*Saved data entries:*
** Begin **
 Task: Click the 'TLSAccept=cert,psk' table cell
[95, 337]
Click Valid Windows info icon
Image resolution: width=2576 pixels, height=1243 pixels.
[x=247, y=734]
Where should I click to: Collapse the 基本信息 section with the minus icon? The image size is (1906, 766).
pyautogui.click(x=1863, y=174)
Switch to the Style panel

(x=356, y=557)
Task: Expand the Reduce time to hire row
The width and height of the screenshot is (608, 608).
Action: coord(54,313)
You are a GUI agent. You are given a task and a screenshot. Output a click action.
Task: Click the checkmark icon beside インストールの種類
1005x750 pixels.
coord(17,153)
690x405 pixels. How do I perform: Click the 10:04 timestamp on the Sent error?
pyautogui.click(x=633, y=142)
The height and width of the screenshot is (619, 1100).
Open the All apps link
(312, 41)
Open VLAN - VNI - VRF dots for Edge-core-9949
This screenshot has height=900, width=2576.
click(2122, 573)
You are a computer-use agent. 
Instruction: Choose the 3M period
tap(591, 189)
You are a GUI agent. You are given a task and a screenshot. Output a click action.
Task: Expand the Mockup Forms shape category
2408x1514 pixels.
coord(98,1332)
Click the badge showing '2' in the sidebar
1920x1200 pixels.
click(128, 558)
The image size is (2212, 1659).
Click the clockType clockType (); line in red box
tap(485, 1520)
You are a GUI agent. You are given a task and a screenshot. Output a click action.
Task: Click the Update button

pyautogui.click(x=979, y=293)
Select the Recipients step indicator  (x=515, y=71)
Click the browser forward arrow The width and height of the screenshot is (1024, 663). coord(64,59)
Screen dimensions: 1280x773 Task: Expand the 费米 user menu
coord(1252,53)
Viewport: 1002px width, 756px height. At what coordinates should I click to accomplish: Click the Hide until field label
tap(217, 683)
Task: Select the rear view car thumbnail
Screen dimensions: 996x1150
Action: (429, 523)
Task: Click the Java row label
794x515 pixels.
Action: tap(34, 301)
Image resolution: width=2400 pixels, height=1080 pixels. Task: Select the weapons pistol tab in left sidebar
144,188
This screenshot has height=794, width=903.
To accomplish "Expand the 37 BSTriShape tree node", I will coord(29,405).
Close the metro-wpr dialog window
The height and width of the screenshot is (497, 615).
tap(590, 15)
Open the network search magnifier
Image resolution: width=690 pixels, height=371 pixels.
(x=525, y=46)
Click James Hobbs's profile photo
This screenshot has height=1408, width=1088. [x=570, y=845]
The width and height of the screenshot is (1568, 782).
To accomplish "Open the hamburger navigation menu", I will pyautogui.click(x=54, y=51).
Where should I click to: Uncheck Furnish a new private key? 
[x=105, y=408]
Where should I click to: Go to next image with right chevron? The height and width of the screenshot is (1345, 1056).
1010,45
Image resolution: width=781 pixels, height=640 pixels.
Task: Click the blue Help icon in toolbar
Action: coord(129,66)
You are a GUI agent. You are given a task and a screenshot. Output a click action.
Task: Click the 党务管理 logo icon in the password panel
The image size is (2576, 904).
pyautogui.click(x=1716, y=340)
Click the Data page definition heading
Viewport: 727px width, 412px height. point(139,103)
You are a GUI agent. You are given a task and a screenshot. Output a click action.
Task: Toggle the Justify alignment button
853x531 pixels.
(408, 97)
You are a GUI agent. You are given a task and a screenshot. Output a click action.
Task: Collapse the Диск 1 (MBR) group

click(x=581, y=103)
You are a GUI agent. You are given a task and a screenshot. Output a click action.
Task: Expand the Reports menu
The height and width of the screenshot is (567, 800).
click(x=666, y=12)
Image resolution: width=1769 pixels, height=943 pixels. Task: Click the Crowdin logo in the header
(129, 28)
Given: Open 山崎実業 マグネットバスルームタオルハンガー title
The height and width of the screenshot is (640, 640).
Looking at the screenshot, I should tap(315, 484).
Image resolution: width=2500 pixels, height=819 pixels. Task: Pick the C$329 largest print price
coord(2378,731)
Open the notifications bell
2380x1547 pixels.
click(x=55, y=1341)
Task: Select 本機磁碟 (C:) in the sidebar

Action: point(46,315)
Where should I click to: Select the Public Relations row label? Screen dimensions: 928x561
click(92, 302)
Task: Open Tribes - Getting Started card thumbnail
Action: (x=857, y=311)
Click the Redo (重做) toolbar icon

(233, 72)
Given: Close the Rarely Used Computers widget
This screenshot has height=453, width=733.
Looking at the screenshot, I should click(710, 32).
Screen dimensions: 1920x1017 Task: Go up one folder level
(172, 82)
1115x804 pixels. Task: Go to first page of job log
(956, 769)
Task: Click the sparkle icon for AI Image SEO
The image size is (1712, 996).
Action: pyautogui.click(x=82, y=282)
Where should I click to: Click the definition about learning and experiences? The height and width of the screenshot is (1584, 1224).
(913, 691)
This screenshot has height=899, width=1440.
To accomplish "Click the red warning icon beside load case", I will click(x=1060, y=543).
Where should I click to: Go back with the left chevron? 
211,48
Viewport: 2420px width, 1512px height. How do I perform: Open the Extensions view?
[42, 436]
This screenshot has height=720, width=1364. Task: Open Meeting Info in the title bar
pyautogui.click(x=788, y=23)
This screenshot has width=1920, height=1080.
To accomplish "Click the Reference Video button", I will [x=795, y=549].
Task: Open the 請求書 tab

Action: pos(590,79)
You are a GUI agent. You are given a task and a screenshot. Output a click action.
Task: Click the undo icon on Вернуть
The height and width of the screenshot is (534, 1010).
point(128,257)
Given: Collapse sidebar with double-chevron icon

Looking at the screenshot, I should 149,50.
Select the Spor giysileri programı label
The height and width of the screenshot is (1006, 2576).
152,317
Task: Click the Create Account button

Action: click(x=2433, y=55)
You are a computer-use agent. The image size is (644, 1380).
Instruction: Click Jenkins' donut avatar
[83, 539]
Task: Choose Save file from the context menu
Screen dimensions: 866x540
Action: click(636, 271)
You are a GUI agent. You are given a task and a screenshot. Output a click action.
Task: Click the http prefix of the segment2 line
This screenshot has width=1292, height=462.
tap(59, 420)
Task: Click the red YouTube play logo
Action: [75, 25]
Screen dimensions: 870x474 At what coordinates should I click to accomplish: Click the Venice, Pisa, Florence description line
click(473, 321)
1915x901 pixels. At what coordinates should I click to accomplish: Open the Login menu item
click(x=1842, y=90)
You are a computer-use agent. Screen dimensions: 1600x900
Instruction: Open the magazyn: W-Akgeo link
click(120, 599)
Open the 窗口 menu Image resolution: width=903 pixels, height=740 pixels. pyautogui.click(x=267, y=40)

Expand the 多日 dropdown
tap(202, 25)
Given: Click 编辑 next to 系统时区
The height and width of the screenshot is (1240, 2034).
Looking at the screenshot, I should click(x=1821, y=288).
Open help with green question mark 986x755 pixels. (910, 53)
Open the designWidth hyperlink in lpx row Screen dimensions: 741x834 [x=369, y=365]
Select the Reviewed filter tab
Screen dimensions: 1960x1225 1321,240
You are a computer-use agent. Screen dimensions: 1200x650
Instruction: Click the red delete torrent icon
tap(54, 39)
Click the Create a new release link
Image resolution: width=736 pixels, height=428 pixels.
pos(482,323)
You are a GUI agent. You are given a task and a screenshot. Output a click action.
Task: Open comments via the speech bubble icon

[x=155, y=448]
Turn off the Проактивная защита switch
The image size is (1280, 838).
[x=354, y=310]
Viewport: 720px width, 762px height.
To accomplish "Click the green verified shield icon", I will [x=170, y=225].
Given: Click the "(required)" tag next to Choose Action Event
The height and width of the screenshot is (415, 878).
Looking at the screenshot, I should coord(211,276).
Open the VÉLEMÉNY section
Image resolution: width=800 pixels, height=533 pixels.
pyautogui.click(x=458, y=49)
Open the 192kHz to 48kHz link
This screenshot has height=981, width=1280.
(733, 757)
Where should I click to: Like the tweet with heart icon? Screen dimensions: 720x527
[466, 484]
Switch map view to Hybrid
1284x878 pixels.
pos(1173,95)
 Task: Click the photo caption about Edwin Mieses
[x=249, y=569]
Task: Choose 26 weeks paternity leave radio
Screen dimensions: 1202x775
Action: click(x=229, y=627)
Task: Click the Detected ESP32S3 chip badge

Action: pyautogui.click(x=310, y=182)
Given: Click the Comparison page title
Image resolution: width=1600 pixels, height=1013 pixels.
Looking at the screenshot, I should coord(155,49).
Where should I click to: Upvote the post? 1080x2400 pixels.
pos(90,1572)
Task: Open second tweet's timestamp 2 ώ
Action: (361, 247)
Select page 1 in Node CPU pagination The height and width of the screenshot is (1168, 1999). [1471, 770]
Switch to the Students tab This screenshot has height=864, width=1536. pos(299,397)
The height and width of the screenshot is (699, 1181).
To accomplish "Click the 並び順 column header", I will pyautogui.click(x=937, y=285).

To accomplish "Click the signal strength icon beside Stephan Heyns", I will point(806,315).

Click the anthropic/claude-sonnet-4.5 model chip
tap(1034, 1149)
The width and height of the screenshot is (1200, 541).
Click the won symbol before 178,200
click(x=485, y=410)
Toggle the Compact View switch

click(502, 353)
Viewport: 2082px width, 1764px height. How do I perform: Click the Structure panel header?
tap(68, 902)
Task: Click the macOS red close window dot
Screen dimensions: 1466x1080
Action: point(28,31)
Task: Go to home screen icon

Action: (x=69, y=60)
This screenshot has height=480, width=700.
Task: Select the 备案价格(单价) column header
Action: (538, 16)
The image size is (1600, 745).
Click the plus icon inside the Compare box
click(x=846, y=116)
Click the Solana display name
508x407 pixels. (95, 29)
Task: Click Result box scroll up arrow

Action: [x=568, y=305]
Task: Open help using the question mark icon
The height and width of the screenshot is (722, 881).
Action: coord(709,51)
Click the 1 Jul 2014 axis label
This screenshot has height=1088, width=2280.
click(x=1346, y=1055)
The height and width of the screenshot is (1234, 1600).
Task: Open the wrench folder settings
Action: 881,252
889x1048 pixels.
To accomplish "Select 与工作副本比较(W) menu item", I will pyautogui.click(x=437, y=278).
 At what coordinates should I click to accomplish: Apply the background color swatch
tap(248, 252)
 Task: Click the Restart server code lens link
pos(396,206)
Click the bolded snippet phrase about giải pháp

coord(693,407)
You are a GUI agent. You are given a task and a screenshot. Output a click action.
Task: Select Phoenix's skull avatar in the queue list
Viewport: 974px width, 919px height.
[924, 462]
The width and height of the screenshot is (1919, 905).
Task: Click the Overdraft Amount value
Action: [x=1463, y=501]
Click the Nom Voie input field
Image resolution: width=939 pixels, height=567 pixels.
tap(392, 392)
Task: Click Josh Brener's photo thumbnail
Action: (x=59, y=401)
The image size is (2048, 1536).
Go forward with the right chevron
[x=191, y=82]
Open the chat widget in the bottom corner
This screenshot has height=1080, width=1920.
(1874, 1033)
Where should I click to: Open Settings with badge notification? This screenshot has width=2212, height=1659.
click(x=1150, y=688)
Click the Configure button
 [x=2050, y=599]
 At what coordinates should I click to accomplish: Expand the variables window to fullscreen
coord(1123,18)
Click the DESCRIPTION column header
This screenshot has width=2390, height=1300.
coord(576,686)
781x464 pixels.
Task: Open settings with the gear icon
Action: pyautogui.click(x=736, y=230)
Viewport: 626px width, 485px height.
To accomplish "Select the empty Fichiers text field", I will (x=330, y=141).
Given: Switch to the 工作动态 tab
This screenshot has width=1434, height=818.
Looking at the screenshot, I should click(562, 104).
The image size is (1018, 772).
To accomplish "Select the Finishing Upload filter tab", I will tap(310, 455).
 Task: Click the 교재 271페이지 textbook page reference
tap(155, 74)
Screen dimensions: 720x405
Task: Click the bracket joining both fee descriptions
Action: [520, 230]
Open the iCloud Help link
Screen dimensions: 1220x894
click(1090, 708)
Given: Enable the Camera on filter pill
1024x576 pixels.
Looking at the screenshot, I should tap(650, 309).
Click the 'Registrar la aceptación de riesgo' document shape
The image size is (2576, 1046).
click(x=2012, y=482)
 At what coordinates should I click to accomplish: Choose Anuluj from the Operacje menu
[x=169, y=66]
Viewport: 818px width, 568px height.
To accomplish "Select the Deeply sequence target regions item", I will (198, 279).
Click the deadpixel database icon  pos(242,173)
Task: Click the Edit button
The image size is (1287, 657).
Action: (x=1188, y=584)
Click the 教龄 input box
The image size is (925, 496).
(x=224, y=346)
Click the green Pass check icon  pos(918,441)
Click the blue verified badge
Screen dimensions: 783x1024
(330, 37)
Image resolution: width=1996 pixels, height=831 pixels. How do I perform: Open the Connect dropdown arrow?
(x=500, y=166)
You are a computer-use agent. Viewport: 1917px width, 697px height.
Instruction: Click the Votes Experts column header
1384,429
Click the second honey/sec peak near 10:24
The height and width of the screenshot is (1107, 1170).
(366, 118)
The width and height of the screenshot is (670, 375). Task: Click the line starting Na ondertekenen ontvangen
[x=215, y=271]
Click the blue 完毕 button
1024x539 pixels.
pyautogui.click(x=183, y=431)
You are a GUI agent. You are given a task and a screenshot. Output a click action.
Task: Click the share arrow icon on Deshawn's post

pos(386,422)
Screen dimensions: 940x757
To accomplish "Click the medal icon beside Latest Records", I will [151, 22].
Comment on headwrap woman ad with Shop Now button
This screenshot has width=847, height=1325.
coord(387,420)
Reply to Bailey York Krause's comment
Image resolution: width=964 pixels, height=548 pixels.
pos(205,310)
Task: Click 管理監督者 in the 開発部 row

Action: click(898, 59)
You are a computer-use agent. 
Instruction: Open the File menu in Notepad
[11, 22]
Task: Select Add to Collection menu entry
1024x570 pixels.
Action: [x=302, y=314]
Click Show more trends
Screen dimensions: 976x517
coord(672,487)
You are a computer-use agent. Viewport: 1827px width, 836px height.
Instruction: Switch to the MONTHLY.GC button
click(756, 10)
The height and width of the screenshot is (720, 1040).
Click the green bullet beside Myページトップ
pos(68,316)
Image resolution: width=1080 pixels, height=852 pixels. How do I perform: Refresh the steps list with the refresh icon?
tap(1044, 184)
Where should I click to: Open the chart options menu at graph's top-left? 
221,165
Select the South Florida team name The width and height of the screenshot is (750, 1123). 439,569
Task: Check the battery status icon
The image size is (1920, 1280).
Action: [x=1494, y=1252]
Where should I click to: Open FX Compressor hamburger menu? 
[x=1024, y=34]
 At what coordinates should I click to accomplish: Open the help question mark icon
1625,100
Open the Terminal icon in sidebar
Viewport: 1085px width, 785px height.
** End **
*DIRECTION:*
Turn everything from the start of the material above down to the line containing "Action: coord(54,313)" into a numbered list, leaving out any blank lines.

*FINISHED ANSWER:*
1.  Task: Click the 'TLSAccept=cert,psk' table cell
2. [95, 337]
3. Click Valid Windows info icon
4. Image resolution: width=2576 pixels, height=1243 pixels.
5. [x=247, y=734]
6. Where should I click to: Collapse the 基本信息 section with the minus icon? The image size is (1906, 766).
7. pyautogui.click(x=1863, y=174)
8. Switch to the Style panel
9. (x=356, y=557)
10. Task: Expand the Reduce time to hire row
11. The width and height of the screenshot is (608, 608).
12. Action: coord(54,313)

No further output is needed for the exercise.